# TASK TO COMPLETE
Retype the complete listing without any change.

# SUPPLIED RECORDS
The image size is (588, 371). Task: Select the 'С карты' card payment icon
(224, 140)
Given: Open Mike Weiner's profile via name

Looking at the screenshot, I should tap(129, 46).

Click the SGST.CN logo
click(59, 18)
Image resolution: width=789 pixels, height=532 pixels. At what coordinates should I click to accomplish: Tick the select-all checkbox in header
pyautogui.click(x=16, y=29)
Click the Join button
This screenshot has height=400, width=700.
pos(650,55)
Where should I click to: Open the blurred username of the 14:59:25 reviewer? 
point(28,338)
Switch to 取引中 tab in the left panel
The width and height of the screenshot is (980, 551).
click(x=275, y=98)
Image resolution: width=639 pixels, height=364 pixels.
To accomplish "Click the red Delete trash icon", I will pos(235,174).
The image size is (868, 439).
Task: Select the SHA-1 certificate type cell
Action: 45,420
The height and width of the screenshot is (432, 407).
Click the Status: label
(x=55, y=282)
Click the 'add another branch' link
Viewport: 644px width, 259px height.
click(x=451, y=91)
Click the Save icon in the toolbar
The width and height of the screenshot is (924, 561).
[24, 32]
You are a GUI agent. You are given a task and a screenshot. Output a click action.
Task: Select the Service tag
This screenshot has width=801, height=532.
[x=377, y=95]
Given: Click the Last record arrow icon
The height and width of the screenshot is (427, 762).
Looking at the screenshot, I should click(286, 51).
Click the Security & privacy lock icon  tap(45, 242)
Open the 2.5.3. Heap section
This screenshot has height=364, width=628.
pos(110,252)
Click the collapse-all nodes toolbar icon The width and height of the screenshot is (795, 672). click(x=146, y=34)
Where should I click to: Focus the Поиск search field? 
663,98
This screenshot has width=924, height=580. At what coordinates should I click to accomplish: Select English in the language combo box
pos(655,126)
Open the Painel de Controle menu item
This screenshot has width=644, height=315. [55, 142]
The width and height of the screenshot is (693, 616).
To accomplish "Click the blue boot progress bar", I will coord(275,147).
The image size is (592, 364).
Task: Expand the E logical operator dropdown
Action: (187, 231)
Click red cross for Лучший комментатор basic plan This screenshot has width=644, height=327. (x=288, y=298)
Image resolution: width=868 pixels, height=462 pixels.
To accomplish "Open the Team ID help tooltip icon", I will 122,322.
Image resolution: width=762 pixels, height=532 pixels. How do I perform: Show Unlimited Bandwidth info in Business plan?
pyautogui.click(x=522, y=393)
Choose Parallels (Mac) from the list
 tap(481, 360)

# ANSWER TO THIS EXERCISE
The image size is (588, 371). Task: Select the 'С карты' card payment icon
(224, 140)
Given: Open Mike Weiner's profile via name

Looking at the screenshot, I should tap(129, 46).

Click the SGST.CN logo
click(59, 18)
Image resolution: width=789 pixels, height=532 pixels. At what coordinates should I click to accomplish: Tick the select-all checkbox in header
pyautogui.click(x=16, y=29)
Click the Join button
This screenshot has height=400, width=700.
pos(650,55)
Where should I click to: Open the blurred username of the 14:59:25 reviewer? 
point(28,338)
Switch to 取引中 tab in the left panel
The width and height of the screenshot is (980, 551).
click(x=275, y=98)
Image resolution: width=639 pixels, height=364 pixels.
To accomplish "Click the red Delete trash icon", I will pos(235,174).
The image size is (868, 439).
Task: Select the SHA-1 certificate type cell
Action: 45,420
The height and width of the screenshot is (432, 407).
Click the Status: label
(x=55, y=282)
Click the 'add another branch' link
Viewport: 644px width, 259px height.
click(x=451, y=91)
Click the Save icon in the toolbar
The width and height of the screenshot is (924, 561).
[24, 32]
You are a GUI agent. You are given a task and a screenshot. Output a click action.
Task: Select the Service tag
This screenshot has width=801, height=532.
[x=377, y=95]
Given: Click the Last record arrow icon
The height and width of the screenshot is (427, 762).
Looking at the screenshot, I should click(286, 51).
Click the Security & privacy lock icon  tap(45, 242)
Open the 2.5.3. Heap section
This screenshot has height=364, width=628.
pos(110,252)
Click the collapse-all nodes toolbar icon The width and height of the screenshot is (795, 672). click(x=146, y=34)
Where should I click to: Focus the Поиск search field? 
663,98
This screenshot has width=924, height=580. At what coordinates should I click to accomplish: Select English in the language combo box
pos(655,126)
Open the Painel de Controle menu item
This screenshot has width=644, height=315. [55, 142]
The width and height of the screenshot is (693, 616).
To accomplish "Click the blue boot progress bar", I will coord(275,147).
The image size is (592, 364).
Task: Expand the E logical operator dropdown
Action: (187, 231)
Click red cross for Лучший комментатор basic plan This screenshot has width=644, height=327. (x=288, y=298)
Image resolution: width=868 pixels, height=462 pixels.
To accomplish "Open the Team ID help tooltip icon", I will 122,322.
Image resolution: width=762 pixels, height=532 pixels. How do I perform: Show Unlimited Bandwidth info in Business plan?
pyautogui.click(x=522, y=393)
Choose Parallels (Mac) from the list
 tap(481, 360)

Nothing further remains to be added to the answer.